Registration for the 2025 World Series of Poker Main Event closed yesterday afternoon, and unfortunately for the executives running the Series, it will not be one for the record-books.
After the last few players registered for the Main Event, 2024’s record-shattering field of 10,112 was not broken. Still, the 9,735 players will be part of the third-largest field to compete for the most coveted prize in poker — $10 million and a bracelet large enough to choke Norman the Scottish Highland Bull.
These players built a prize pool worth $92,579,850. The last nine players are all guaranteed at least $1 million, with the top three earning $4 million, $6 million and $10 million — the same amount last year’s Champion Jonathan Tamayo won.

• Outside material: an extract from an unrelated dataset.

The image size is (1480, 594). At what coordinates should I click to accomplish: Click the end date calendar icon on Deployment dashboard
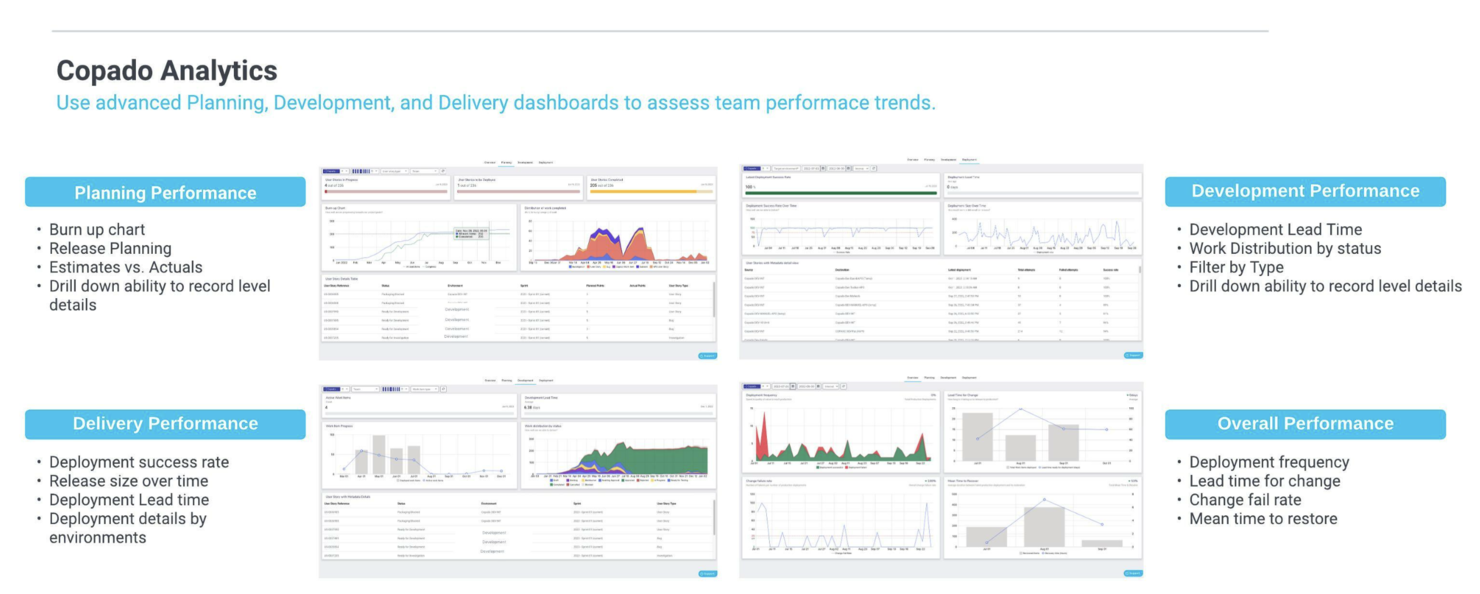848,169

The tourney started July 2. Players had six days to come up with $10,000 or satellite their way in through WSOP.com and get in yesterday during the first official Day 2. Of those, 6,282 players have already been eliminated, leaving 3,453 to play today.

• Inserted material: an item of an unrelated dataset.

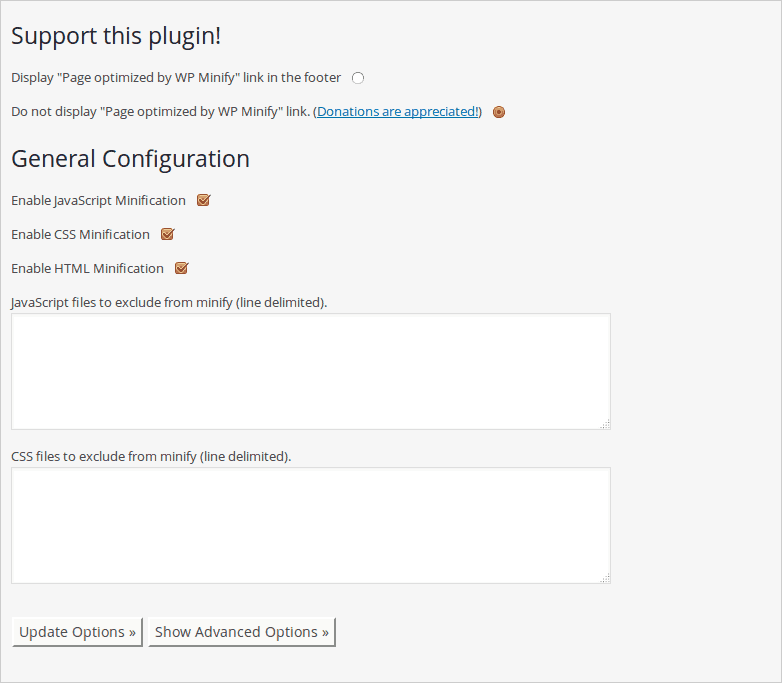The image size is (782, 683).
Task: Click the General Configuration heading
Action: pyautogui.click(x=130, y=159)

By the way, the Main Event really isn’t a $10,000 buy-in tournament, but calling it a $9,510 + $490 looks terrible even though that’s what it is. The new owner of the WSOP, GGPoker, grossed $4,770,150 from the fees. Another 2.1% was taken from the overall prize pool for fees that go to dealers and staff, which amounts to $1,944,176 this year.
Unfortunately, 1,992 will bust before making the min-cash of $15,000 for getting to 1,461st place.
This is why the Main Event is the biggest test in poker: This is just the beginning for the players who managed to find two bags. They now need to run the gauntlet for seven more days in order to win the whole damn thing on July 16.
It’s the first time the Main Event didn’t surpass 10,000 entrants since the first time it did in 2023 with 10,043.
Still, 9,735 is an enormous number. Think about this: When Chris Ferguson and his long hair and black cowboy and dancing shoes won the Main Event 25 years ago in 2000, he was one of 512 players.
That’s nearly 150 players less than who entered Day 1 last week.
Then Chris Moneymaker came along. His win in 2003 ignited the Poker Boom, and the WSOP was the main beneficiary. It would only take three years until the entry numbers exploded 10-times to 8,773.
The dreams of hitting 10,000 entrants in the Main Event seemed like a reality until the Federal Government nuked online poker in America with the Unlawful Internet Gambling Enforcement Act of 2006.
It would take more than a decade before 8,000 was again surpassed in 2019 (8,569, won by Hossein Ensan), and then Covid put a brake on things, but it sure seems like the rocket ship has re-launched.
Credit must go to the WSOP and Caesars, who just passed the torch to GGPoker, the online poker giant and the company that just bought the series in last year.